Pictures at an Exhibition – Leif Ove Andsnes & Robin Rhode

Mussorgsky
Memories of Childhood
Schumann
Kinderszenen, Op.15
Larcher
What becomes
Mussorgsky
Pictures at an Exhibition

Leif Ove Andsnes (piano)
Robin Rhode (artist)
David Weiner (lighting designer)


Reviewed by: Andrew Maisel

Reviewed: 4 December, 2009
Venue: Southbank Centre, London – Queen Elizabeth Hall

Leif Ove Andsnes. Photograph: Lorenzo AgiusA striking and innovative collaboration between leading figures from the worlds of classical music and modern art or another failed attempt at dragging tired old composers into the 21st-century? On the evidence of this dialogue (“Pictures Reframed” as it’s called), between pianist Leif Ove Andsnes and artist Robin Rhode, it’s definitely more of the latter.

The piano was placed centre stage. Surrounding it were six screens. The centre one was used for the video projections, the other five, for abstract patterns. The whole evening was designed as a single event; 80 minutes of music and art performed in semi-darkness.

The theme was childhood. The first Mussorgsky piece and the Schumann were self-explanatory. Andsnes perceives Pictures at an Exhibition as possessing a “childlike” spirit. Composer Thomas Larcher has collaborated with Robin Rhode who has created two “Children-Animations” for the second and last movements of his piece. Rhode has moved from a background of hip-hop and street-culture to museums and galleries with multi-disciplinary works often combining human interaction with everyday objects drawn on walls or floors along with digital animation or grainy monochrome video images (much used in Pictures at an Exhibition)

Andsnes opened with a sweetly phrased, visually unaccompanied Memories of Childhood. Rhode responded with “Kid Candle”, a brief film of a boy playing with a candle. Schuman’s Kinderszenen followed, accompanied by minimal abstract visuals. At least it allowed us to concentrate on the best performance of the night. Simplicity was the key here, each of Schumann’s miniatures beautifully ‘framed’, Andsnes using his range of tonal colours to conjure up images of childlike wonderment. Rhode followed with more video manipulation.

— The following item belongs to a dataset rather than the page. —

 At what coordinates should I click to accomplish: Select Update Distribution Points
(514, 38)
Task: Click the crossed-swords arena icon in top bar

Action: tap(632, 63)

There was more collaboration in the Thomas Larcher’s What becomes, a 20-minute piece specially composed for the show. Quasi-modernist and relatively simple in construction, Larcher, like Mussorgsky, paints an exploratory series of portraits of altering mood, shape and colour in which Andsnes plucked the strings of the piano sometimes creating muted, twanging or dissonant sounds. Rhode contributed video of children, bikes and planes.

Pictures at an Exhibition saw the full collaboration between artist and pianist. Each “picture” had its own video, so the ‘The Hut on Fowl’s Legs’ got running chickens, the closing ‘Great Gate of Kiev’ had a grand piano submerged in water. The two Polish Jews ‘Samuel Goldenberg and Schmuyle’ was illustrated by (what appeared to be) a series of banking logos, which may raise more than a few eyebrows. That aside there was little to enhance or illuminate our understanding of this great work.

A model of restraint all evening Andsnes, inexplicably, pushed too hard here, sacrificing the delicate colours and subtleties of nuance so evident in the earlier pieces for loud and forced gestures which did little to compensate for some of Rhode’s more obscure and sometimes mundane images. Andsnes and Rhode have talked about having much in common, but on this showing it was hard to find evidence of it.